▶ **Testo selezionato**

——————————

Quando lo sento sto male e provo un senso di vergogna per la persona che lo ha pronunciato.
C’è chi in un discorso di quaranta parole lo ripete almeno venti volte.
E’ diventato più odioso dell’antico “cioè” del quale ricordo un divertente episodio accaduto quando frequentavo l’università.
Un compagno di corso era con me per sostenere l’esame di Storia del diritto romano, io stavo dentro l’aula poco lontano dal tavolo delle interrogazioni e lui era seduto davanti al prof il quale, dopo avergli chiesto il libretto, pose la prima domanda.
Il mio amico rispose esordendo con un sonoro “CIOE’” per iniziare il discorso.
Dopo tre decimi di secondo era fuori con il libretto in mano a piangere sconsolato.
E pensare che “le sapeva proprio tutte”.

Questo simpatico clochard invece espone un annuncio inossidabile, utilizzato da chiunque.

E’ un “modo di dire” del quale tutti noi ci serviamo quando capita l’occasione, fa parte di quel bel liguaggio universale che non passa mai di moda perché ha la forza esplicativa degli antichi detti da incidere sul marmo. 

5 pensieri riguardo “ASSOLUTAMENTE SI’

  1. Assolutamente vero (altro sconcio).
    Se è già sì non può essere più che sì (sìsìsìsìsìsìsì ?!?), e lo stesso vale per il no.
    C’è di peggio, comunque.
    L’attimino.
    Dopo l’attimo fuggente è stato inventato (da qualche segretaria zelante che credeva di essere “à la page”) l’attimino sfuggente.

——————————

▶ **Sezione dati**
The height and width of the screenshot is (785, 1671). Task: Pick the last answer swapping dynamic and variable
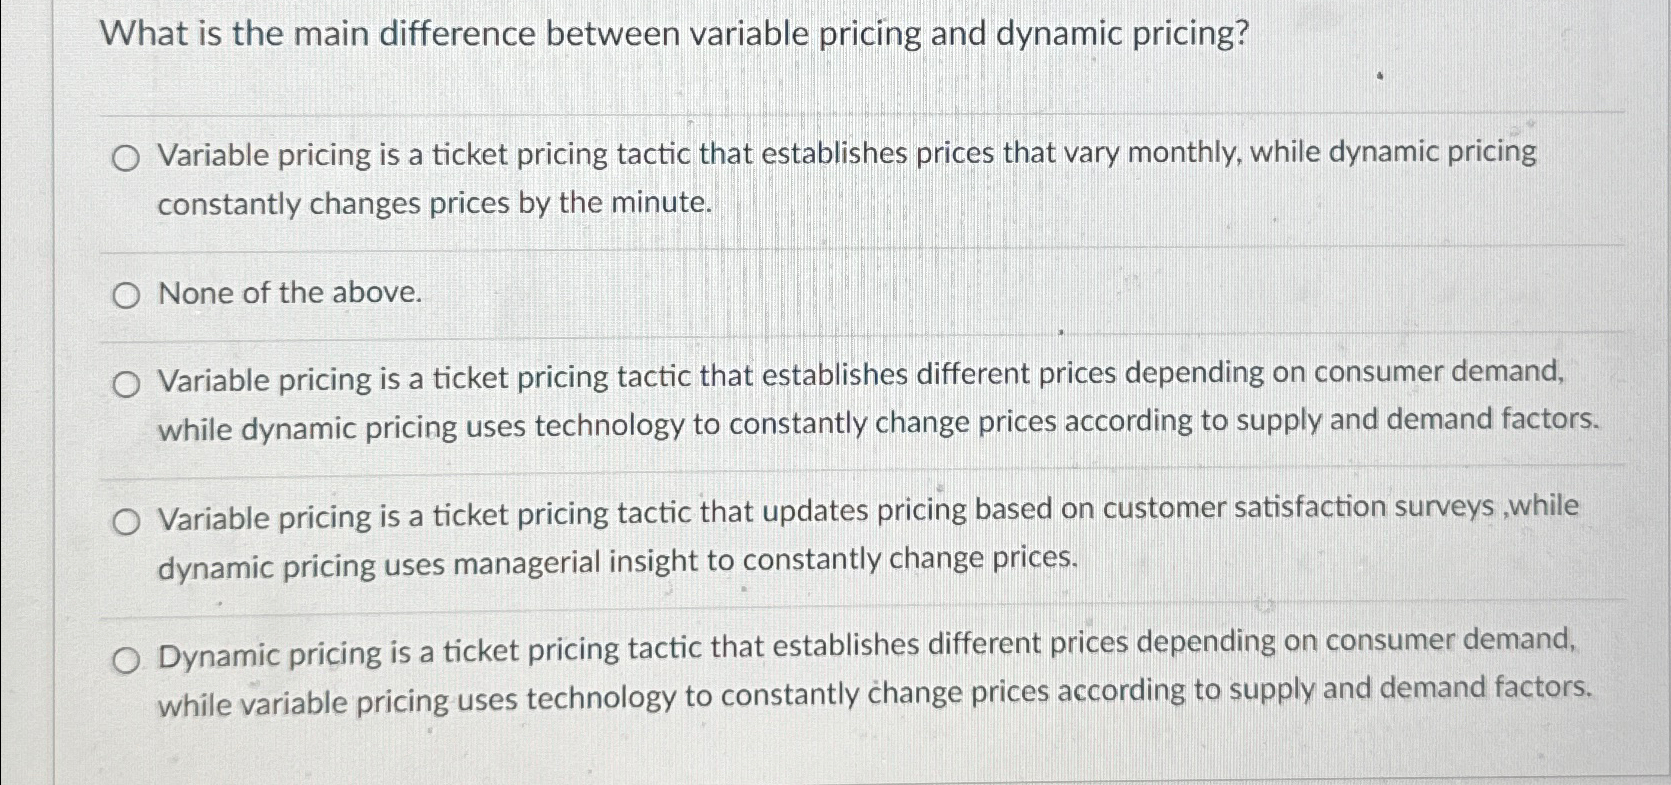127,658
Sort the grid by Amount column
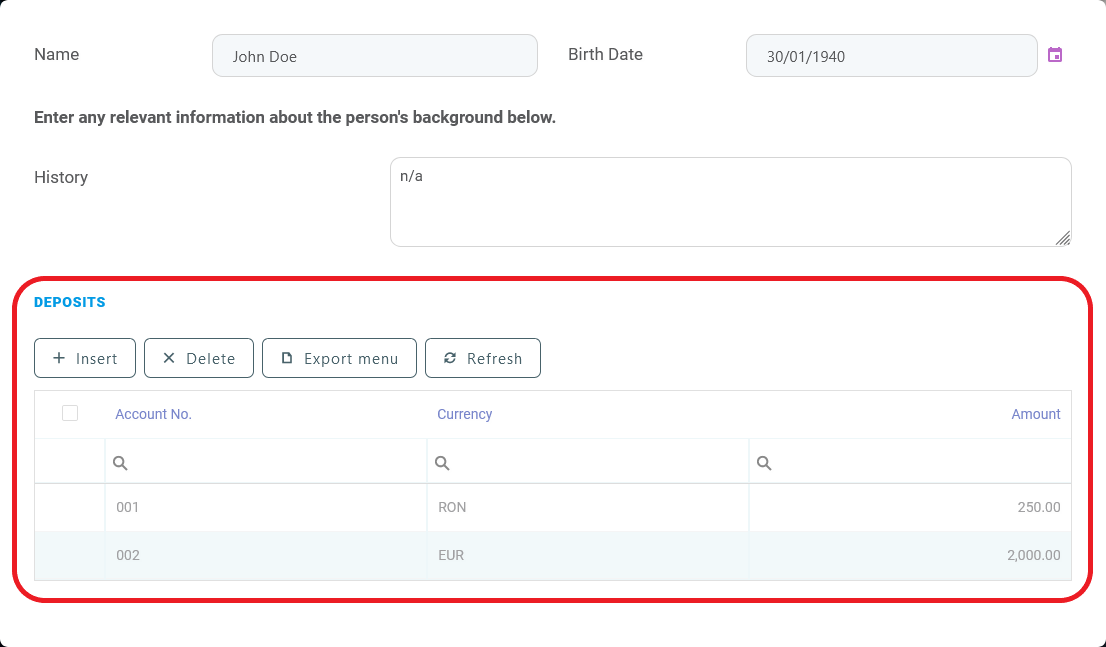Screen dimensions: 1106x647 pyautogui.click(x=1036, y=413)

——————————

▶ **Compiti ed esercizi**
1. Rispondi alle seguenti domande sul testo su «assolutamente sì».
(a) Quale esame doveva sostenere il compagno di corso?
(b) Con quale parola il compagno iniziò la sua risposta?
(c) Secondo il commento, chi avrebbe inventato l'«attimino sfuggente»?
2. Indica se ciascuna affermazione concorda con il testo su «assolutamente sì», citando le parole del testo che lo stabiliscono.
(a) Durante l'esame il narratore si trovava fuori dall'aula.
(b) Il compagno di corso conosceva bene la materia.
(c) L'annuncio esposto dal clochard è usato da poche persone.
3. Riprendi il testo su «assolutamente sì» e continualo dopo l'ultima frase riportata.
I dati provengono da una fonte diversa.

▶ **Risposte ai compiti**
1.
(a) Storia del diritto romano.
(b) Con «cioè».
(c) Qualche segretaria zelante che credeva di essere «à la page».

2.
(a) No: «io stavo dentro l’aula poco lontano dal tavolo delle interrogazioni».
(b) Sì: «E pensare che “le sapeva proprio tutte”».
(c) No: «utilizzato da chiunque».

3.
    Esso sfugge dai denti falsamente sorridenti del commesso che va a pescare il nostro numero di scarpe in magazzino, dalle labbra sempre sorridenti della maestra d’asilo che, vista l’ambientazione, pensa che sia obbligatorio usare il diminutivo sempre, dalla bocca mai sorridente dell’impiegata delle poste mentre cerca di capire dove è stato imboscato il pacco che avevamo spedito agli amici un mese fa, dal nostro cordless, ancora non dotato di sorriso, mentre stiamo cercando di dimostrare la nostra totale estraneità nei riguardi di un cambio di gestore telefonico.
    Un attimo dura un attimo, cioè niente, è già passato. E’ come il punto: unidimensionale. E’ impossibile affettarlo, rimpicciolirlo, spaccarlo, eroderlo, restringerlo. E’ tempo perso.
    Anche perché, mentre ci stiamo lambiccando il cervello per spiegare tutto ciò a qualcun altro, questi, dopo averci compiamente ascoltato, si scusa con “un attimino…” per rispondere al telefonino.
    E’ tempo perso, appunto.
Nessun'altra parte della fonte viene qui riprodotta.